DB: You're known for doing the Hendrix and ZZ Top covers, how do you approach learning the songs? Do you go all out to learn the drum part completely, or do you just learn the song and play your interpretation of it?
AP: I think in nearly every case, we've learnt the song and I think goes the same for the other guys as well, although obviously with the melody instruments with the bass and the guitar there's certain links to be played, as there are with the drums with certain things as well, but what I think we've tried to do is play it in the spirit of Hendrix but we haven't dogmatically copied it. I can't play like Mitch Mitchell, I'm not out of my face all the time either and they were you know, it's a common known fact. I think the frightening thing about them was, when they put in a good performance, it was stunning, but a lot of the time, the performances probably weren't as good. And it wasn't only that, they were working so hard... I've got a book at home, I think it was written by Mitch Mitchell that lists the gig schedule for the Jimi Hendrix Experience when he had his first single and it's frightening, it's absolutely frightening. They'd go into a studio and have an hour's recording, then they'd be in the van and they'd be off gigging somewhere.

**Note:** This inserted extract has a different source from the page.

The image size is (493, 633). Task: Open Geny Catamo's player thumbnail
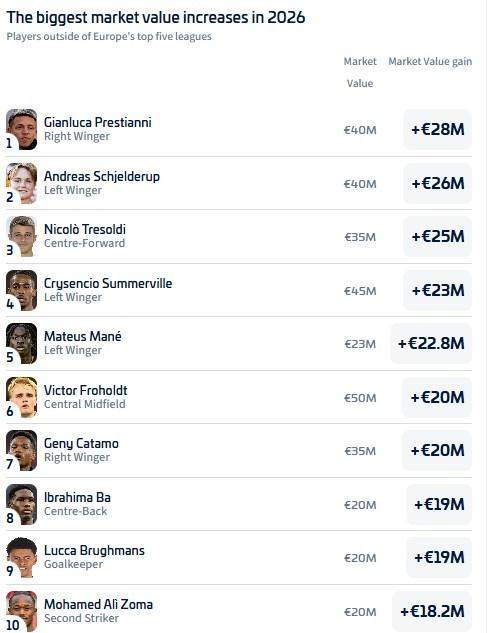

It's the same with ZZ Top, we try and get the feel of it and obviously you play the songs as much as you can, but I certainly couldn't slavishly copy Mitch Mitchell anyway because Mitch had a style all of his own and in a way, I wouldn't want to do that. It's not a cop-out as such, but I just wouldn't want to do that. The band has sort of formed it's own identity with those songs and it's much the same with the ZZ thing and with that, it's the same sort of thing; we try and play it in the spirit of ZZ Top and basically if people waggle their arse to it and tap they're foot, then that's job done. So there you go.

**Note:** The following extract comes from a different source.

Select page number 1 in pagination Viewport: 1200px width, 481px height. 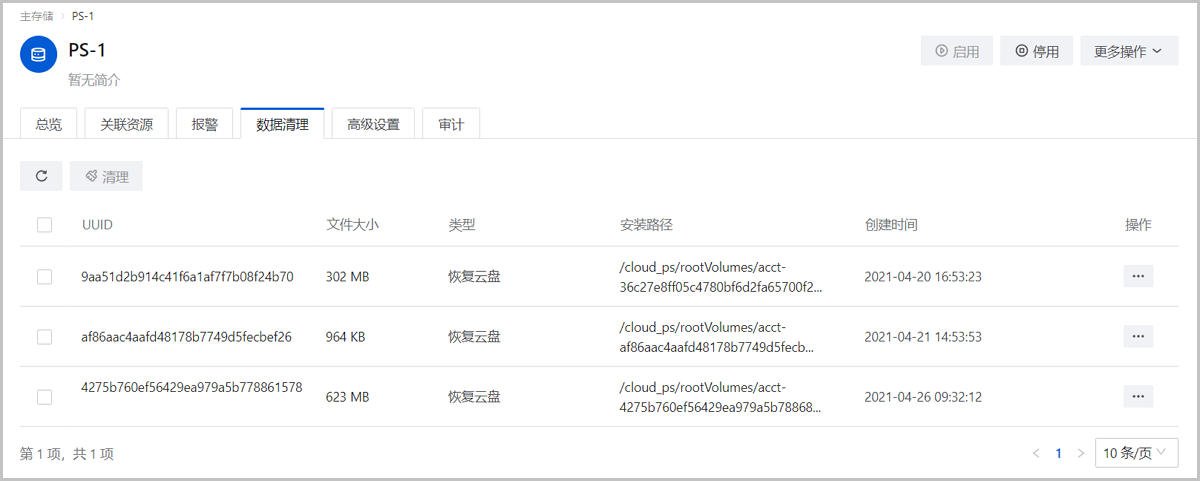[1058, 453]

DB: What goes through your mind when you're on stage?
AP: [after some laughter] The last thing that goes through my mind is what I'm playing... I don't know really. Sometimes you're thinking about things you've got to do tomorrow, band business occasionally, what the audience is like... the worst thing I think, and I've spoken to other musicians and they find the same thing and Andy does as well, occasionally you'll catch the eye of someone in the audience who is looking completely and utterly bored and if the wind is in the right direction, suddenly you are fixated with these people and then, you start thinking about what you are doing and the minute you start thinking about what you're doing, game over. It's like if you're driving a car, you drive a car automatically, but if you start thinking about driving a car you'll probably hit something and it's much the same. So when I'm playing, not a lot really, no.

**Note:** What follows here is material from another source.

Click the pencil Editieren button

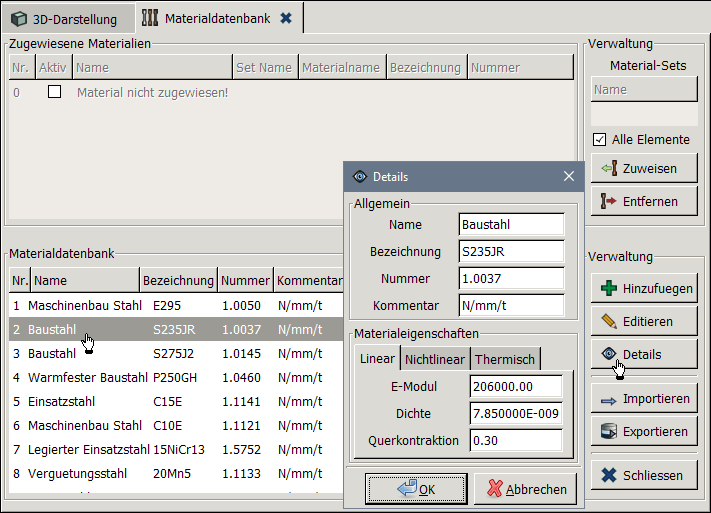tap(643, 322)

Perhaps thinking about the next number that's coming up although I don't really know it because Slim (Barry) writes the set out and he'll just shout them out. There may be one or two where he'll say we'll probably do this tonight, but that's only so I can change mini disks to get the right track if we've got some keyboards or things on a disk, but no, not a lot really. In fact, it's the only time I can have a rest mentally; it's quite nice.

DB: What would a typical week entail for you?
AP: Say we've got a three-day gig week, generally I suppose that would be Thursday, Friday, Saturday, so we'll start at Sunday.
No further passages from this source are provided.